» **Stored records**

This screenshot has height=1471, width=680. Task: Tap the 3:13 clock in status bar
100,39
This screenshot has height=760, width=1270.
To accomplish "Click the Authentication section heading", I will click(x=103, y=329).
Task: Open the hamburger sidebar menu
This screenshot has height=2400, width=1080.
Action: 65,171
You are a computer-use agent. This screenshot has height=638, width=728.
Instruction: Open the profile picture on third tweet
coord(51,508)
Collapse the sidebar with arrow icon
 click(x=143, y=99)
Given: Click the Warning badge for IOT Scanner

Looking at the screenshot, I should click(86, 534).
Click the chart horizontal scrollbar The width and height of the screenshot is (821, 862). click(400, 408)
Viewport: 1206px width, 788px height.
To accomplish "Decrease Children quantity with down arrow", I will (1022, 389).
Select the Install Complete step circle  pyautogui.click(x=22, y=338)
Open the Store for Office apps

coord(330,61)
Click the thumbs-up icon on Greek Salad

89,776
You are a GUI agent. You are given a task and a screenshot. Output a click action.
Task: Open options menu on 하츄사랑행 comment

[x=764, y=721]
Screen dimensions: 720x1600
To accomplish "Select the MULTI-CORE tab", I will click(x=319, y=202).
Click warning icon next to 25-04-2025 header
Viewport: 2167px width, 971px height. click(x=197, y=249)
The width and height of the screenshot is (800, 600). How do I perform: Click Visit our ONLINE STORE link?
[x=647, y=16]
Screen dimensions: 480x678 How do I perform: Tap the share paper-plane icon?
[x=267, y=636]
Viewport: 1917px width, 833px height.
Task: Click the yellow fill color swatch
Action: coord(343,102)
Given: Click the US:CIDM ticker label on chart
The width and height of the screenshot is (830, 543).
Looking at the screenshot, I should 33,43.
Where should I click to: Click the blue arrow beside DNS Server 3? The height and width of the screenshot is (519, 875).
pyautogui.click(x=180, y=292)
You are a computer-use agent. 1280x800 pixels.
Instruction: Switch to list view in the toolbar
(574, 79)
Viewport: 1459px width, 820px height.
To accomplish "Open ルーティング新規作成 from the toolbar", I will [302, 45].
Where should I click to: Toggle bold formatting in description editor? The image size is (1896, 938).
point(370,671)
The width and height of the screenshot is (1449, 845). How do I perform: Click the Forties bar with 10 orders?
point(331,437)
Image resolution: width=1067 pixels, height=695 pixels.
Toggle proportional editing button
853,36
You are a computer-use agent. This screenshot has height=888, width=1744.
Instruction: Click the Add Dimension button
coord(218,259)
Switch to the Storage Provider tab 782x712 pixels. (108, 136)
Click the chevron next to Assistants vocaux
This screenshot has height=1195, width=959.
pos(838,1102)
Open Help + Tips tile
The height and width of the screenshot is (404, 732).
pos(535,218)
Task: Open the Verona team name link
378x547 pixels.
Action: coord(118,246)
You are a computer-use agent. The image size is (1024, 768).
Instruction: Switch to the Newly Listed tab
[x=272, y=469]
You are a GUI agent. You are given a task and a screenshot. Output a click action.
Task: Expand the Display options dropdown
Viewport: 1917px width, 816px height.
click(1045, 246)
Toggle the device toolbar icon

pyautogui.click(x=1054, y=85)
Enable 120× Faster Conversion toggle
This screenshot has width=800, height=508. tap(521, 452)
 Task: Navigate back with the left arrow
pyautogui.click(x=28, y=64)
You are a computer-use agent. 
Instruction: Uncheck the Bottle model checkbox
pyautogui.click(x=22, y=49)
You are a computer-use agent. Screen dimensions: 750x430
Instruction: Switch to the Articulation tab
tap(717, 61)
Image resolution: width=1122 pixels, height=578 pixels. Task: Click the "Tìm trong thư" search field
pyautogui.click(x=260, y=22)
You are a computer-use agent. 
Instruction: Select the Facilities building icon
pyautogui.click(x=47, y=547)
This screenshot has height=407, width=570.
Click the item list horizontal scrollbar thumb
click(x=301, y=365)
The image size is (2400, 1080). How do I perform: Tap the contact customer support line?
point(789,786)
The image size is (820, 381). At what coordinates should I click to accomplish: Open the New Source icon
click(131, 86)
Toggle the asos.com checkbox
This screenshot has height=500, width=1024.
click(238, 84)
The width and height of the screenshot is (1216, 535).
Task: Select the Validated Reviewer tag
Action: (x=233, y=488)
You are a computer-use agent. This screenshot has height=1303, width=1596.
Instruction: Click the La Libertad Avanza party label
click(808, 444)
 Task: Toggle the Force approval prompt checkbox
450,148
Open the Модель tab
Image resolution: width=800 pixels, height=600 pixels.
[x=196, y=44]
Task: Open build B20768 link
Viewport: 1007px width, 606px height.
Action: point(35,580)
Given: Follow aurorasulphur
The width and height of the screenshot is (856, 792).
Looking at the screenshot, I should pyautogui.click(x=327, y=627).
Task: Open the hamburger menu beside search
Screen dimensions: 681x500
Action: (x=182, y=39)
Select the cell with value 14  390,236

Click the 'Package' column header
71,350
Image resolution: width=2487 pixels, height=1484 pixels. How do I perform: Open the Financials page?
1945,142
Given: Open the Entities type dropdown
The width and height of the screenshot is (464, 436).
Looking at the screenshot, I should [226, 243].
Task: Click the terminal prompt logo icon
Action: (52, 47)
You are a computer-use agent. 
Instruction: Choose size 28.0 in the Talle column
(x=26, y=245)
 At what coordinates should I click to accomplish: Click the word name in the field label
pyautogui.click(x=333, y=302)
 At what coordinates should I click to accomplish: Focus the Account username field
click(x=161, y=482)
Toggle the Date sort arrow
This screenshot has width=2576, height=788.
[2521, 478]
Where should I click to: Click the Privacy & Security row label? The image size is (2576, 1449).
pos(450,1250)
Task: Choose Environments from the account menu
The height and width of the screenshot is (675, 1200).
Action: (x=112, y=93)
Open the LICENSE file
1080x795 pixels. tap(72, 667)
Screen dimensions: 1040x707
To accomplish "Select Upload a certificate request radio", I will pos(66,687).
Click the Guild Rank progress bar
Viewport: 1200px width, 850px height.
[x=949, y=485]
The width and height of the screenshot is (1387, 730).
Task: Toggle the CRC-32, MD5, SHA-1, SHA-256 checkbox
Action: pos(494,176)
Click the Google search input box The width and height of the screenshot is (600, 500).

» **DIRECTIONS**
Find every line in the records above that holds the word "dropdown", and copy each one.

» **EXPECTED OUTPUT**
Task: Expand the Display options dropdown
Given: Open the Entities type dropdown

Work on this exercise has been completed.